(Records for locating words and elements)
╔══

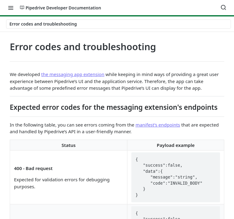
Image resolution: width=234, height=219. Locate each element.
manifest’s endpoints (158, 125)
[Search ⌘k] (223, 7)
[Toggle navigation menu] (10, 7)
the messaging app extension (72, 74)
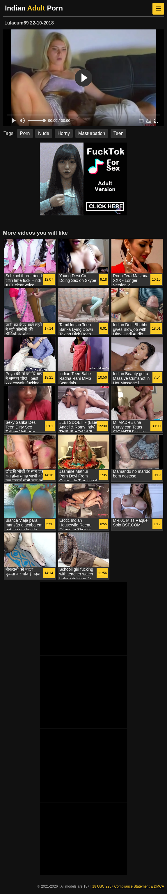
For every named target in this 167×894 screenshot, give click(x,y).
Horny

╚══
╔══

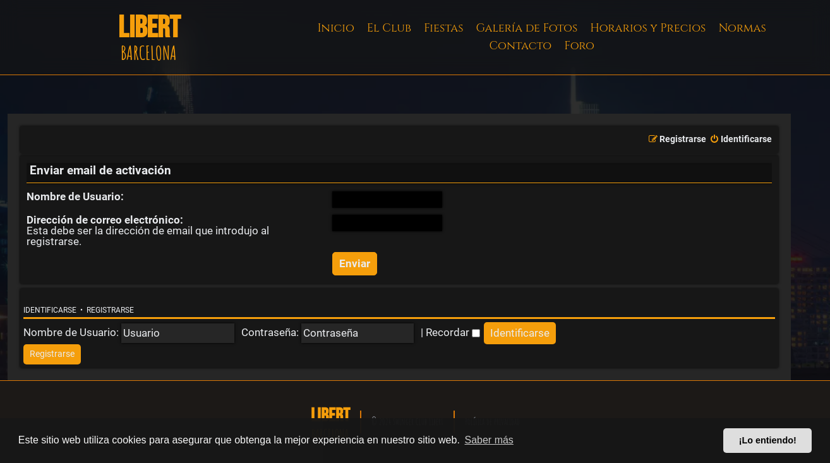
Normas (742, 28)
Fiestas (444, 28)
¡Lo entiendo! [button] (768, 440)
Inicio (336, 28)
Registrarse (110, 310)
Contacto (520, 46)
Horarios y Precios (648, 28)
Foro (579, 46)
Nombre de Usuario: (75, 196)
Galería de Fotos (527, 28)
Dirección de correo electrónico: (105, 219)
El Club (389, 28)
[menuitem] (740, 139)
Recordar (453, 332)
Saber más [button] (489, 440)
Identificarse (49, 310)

╚══

## WHAT THE TASK ASKS
Print the lines above exactly, from the line containing "Image resolution: width=234, height=219." through the line containing "the messaging app extension (72, 74)", including both of those lines.

## ANSWER TO THIS PROBLEM
Image resolution: width=234, height=219. Locate each element.
manifest’s endpoints (158, 125)
[Search ⌘k] (223, 7)
[Toggle navigation menu] (10, 7)
the messaging app extension (72, 74)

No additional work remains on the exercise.